- WHAT IS BEING ASKED -
Write out every entry again exactly as it stands.

- DATASET CONTENT -
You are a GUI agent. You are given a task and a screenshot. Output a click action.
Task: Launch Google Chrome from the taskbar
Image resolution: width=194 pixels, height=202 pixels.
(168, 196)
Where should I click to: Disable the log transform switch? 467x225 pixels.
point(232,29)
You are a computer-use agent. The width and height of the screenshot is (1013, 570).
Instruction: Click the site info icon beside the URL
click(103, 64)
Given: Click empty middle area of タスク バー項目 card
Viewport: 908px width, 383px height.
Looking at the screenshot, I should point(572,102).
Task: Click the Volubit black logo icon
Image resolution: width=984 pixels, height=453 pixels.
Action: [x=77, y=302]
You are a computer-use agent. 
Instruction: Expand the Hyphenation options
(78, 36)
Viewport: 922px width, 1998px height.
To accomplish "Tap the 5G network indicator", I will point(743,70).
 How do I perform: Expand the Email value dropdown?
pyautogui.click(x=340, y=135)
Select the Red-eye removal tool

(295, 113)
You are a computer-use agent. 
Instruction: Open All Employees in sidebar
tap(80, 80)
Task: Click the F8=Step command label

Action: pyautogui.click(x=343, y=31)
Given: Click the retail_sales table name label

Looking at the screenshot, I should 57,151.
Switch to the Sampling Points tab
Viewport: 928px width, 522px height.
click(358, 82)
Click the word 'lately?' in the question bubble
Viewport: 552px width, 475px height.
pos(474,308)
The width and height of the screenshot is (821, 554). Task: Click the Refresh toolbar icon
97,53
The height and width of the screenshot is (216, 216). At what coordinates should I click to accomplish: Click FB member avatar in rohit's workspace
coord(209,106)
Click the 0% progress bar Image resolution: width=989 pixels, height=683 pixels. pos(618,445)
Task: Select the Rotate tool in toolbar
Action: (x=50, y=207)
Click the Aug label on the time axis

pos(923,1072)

- RESPONSE TO THE EXERCISE -
You are a GUI agent. You are given a task and a screenshot. Output a click action.
Task: Launch Google Chrome from the taskbar
Image resolution: width=194 pixels, height=202 pixels.
(168, 196)
Where should I click to: Disable the log transform switch? 467x225 pixels.
point(232,29)
You are a computer-use agent. The width and height of the screenshot is (1013, 570).
Instruction: Click the site info icon beside the URL
click(103, 64)
Given: Click empty middle area of タスク バー項目 card
Viewport: 908px width, 383px height.
Looking at the screenshot, I should point(572,102).
Task: Click the Volubit black logo icon
Image resolution: width=984 pixels, height=453 pixels.
Action: [x=77, y=302]
You are a computer-use agent. 
Instruction: Expand the Hyphenation options
(78, 36)
Viewport: 922px width, 1998px height.
To accomplish "Tap the 5G network indicator", I will point(743,70).
 How do I perform: Expand the Email value dropdown?
pyautogui.click(x=340, y=135)
Select the Red-eye removal tool

(295, 113)
You are a computer-use agent. 
Instruction: Open All Employees in sidebar
tap(80, 80)
Task: Click the F8=Step command label

Action: pyautogui.click(x=343, y=31)
Given: Click the retail_sales table name label

Looking at the screenshot, I should 57,151.
Switch to the Sampling Points tab
Viewport: 928px width, 522px height.
click(358, 82)
Click the word 'lately?' in the question bubble
Viewport: 552px width, 475px height.
pos(474,308)
The width and height of the screenshot is (821, 554). Task: Click the Refresh toolbar icon
97,53
The height and width of the screenshot is (216, 216). At what coordinates should I click to accomplish: Click FB member avatar in rohit's workspace
coord(209,106)
Click the 0% progress bar Image resolution: width=989 pixels, height=683 pixels. pos(618,445)
Task: Select the Rotate tool in toolbar
Action: (x=50, y=207)
Click the Aug label on the time axis

pos(923,1072)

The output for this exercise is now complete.